İşçilerin Gözetlenmesine ve Denetlenmesine Hayır...

Birleşik Metal İş Sendikası, Türkiye Metal İşverenleri Sendikası (MESS) tarafından uygulanmaya konulmak istenilen MESS SAFE Girişimini kabul etmedi ve konuyla ilgili bir rapor hazırladı.

MESS SAFE Girişimi konusunda Sendikamız, Türk Tabipleri Birliği’nden, Türk Mühendis ve Mimar Odaları Birliği’ne bağlı çeşitli odalardan görüşler almış, ayrıca uluslararası kuruluşların yaklaşımlarını ve diğer ülkelerdeki uygulamaları incelemiştir.

Krizler, her dönem işverenler ve işveren örgütleri tarafından fırsat olarak değerlendirilmiş, özel dönemlerdeki uygulama ve istisnaların kurul haline getirilmesi çabası içinde olmuşlar, kimi dönemler de işçilerin yararına gösterilip gerçek amacı gizlenerek uygulanmaya çalışılmıştır.

Benzer bir çaba şimdi de, yaşanan özel dönemin hassasiyeti gerekçe yapılarak MESS tarafından gündeme getirilmiştir.
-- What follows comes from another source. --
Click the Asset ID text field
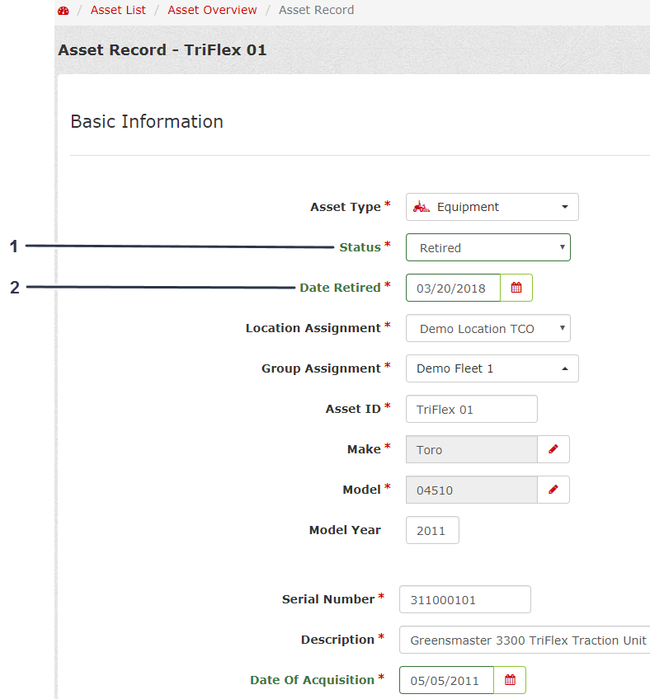 [x=471, y=409]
Son yıllarda, dijital kontrol yöntemleri ile emek ve beden üzerindeki baskı ve kontrol hızla artmaktadır. İşçilerin denetim altına alınıp kontrol edilmesi ile, daha yoğun ve daha fazla çalıştırılmaları amaçlanmakta, emek-zamanın düşürülmesi, yani göreli artı-değer sömürüsünün artırılması hedeflenmektedir. Bunun anlamı, işçilerin daha fazla sömürülmesidir.
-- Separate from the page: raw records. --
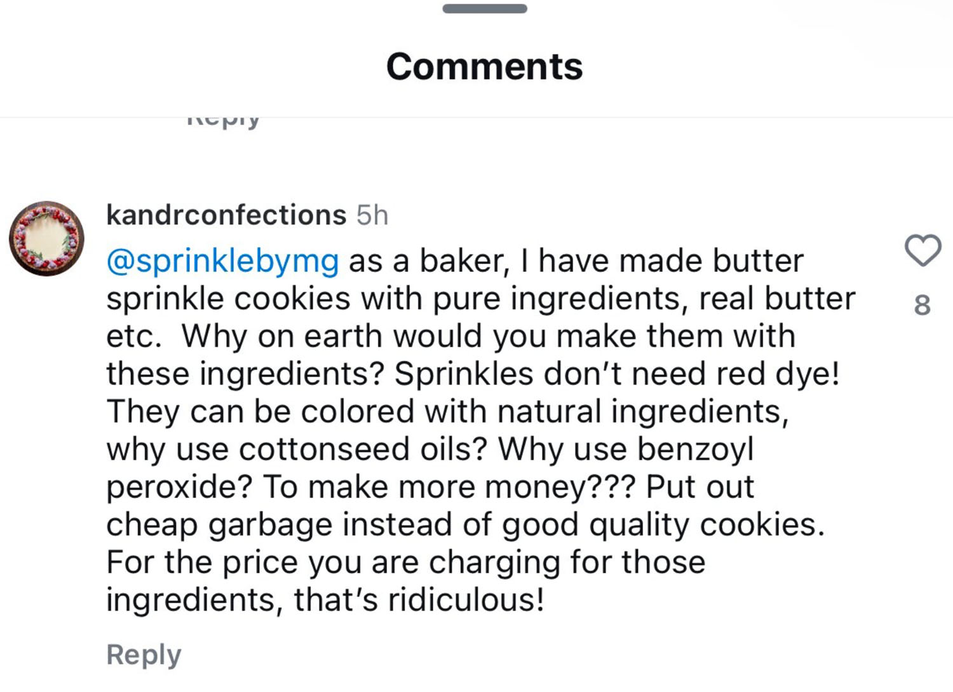Reply to the kandrconfections comment
This screenshot has height=692, width=953.
tap(144, 655)
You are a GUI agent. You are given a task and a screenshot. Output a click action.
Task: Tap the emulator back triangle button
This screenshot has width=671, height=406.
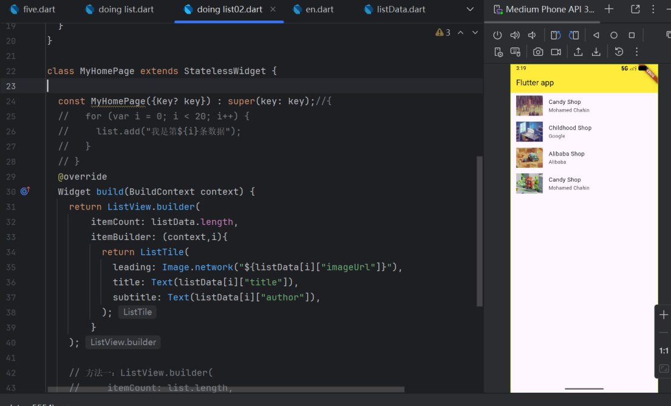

Bu kapsamda deri altı çip yerleştirmelerden cep telefonlarına, güzel görünümlü akıllı saat, gözlük veya giysilere kadar uzanan bir dizi yöntem devreye konulmaktadır. Bunlarla, emeğin üzerinde azami kontrol sağlanması hedeflenmektedir. MESS tarafından gündeme getirilen MESS Safe uygulaması da bu kapsamda ele alınmadır.

MESS SAFE Girişimi ile, cep telefonuna indirilen uygulama ya da giysi veya boyna takılan cihaz aracılığı ile işçilerin birbiri ile mesafesinin 1 metrenin altına düşmesi durumunda sinyal verilmesi ve işçilerin uyarılmasının hedeflendiği belirtilmektedir.

İlk bakışta işçinin sağlığı ve güvenliği için yapıldığı hissi uyandıran uygulama bu kadar masum mudur, gerçek amacı nedir? Bu uygulamanın işçiler aşısından sonuçları neler olacaktır?

Birleşik Metal İş Sendikası, görüşlerini yazılı bir rapor ile MESS’e iletmiştir. MESS’e bildirilen görüşte, aşağıda ayrıntılarıyla belirtilen nedenlerle, MESS SAFE girişiminin yaratacağı sorunların, elde edileceği öne sürülen yararlardan daha fazla olacağından, uygulamadan vazgeçilmesinin işçilerin ruhsal ve bedensel sağlığı bakımından daha yararlı olacağı belirtilmiştir.

Bu nedenle, Sendikamızın örgütlü olduğu işyerlerindeki işçiler, bu uygulamanın bir parçası olmayacaklardır.

a) Yazılımın Şeffaflığı Bakımından Değerlendirme:

Sendikamıza konuyla ilgili ayrıntılı bilgi iletilmemiş, sadece iş sağlığı ve güvenliğinin sağlanması amacıyla sosyal mesafeyi korumak için uygulama yapılacağı, bu uygulama ile konum takibinin yapılmayacağı ve uygulamanın bluetooth teknolijisi ile yapılacağı bilgisi verilmiştir. Bu bilgilerin dışında herhangi bir teknik bilgi sağlanmamıştır. Örneğin, sosyal mesafe olarak belirlenen mesafenin kaç metre olacağı gibi basit ama aynı zamanda gerekli bir bilgi dahi verilmemiş, bunun ötesinde cihazla ilgili kaynak kodlar da verilmemiştir.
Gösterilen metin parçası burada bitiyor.